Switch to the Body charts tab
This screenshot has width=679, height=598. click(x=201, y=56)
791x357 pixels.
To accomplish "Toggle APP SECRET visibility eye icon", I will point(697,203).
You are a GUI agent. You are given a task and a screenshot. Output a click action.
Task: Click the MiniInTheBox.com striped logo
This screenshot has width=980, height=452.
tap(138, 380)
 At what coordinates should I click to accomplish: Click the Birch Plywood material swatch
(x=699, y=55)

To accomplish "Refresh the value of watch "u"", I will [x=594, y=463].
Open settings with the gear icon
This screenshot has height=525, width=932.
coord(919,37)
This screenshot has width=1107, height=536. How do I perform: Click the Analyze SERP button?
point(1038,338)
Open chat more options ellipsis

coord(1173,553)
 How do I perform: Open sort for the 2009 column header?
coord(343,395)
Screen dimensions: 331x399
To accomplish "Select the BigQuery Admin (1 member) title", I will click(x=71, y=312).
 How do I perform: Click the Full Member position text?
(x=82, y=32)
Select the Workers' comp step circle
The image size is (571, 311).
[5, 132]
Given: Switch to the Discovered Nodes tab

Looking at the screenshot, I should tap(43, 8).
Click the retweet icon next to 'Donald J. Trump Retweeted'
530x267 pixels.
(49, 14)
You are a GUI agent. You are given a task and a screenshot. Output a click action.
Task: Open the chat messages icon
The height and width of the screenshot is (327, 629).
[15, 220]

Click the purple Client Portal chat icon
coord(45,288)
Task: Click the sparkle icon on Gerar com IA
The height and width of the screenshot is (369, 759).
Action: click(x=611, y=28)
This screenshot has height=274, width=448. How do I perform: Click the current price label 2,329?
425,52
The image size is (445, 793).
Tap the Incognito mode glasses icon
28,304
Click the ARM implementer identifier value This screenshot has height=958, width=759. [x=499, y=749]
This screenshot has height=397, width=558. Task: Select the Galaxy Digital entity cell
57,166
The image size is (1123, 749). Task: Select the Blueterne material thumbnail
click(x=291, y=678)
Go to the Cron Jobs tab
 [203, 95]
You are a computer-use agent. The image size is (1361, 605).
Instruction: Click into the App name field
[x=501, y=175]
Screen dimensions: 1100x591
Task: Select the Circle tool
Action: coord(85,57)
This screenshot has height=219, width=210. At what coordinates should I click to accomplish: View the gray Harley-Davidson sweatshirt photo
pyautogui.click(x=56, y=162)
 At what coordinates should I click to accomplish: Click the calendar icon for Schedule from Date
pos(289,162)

Task brief — Among the lines above, which ones include the word "value"? Copy them.

Your response —
To accomplish "Refresh the value of watch "u"", I will [x=594, y=463].
Click the ARM implementer identifier value This screenshot has height=958, width=759. [x=499, y=749]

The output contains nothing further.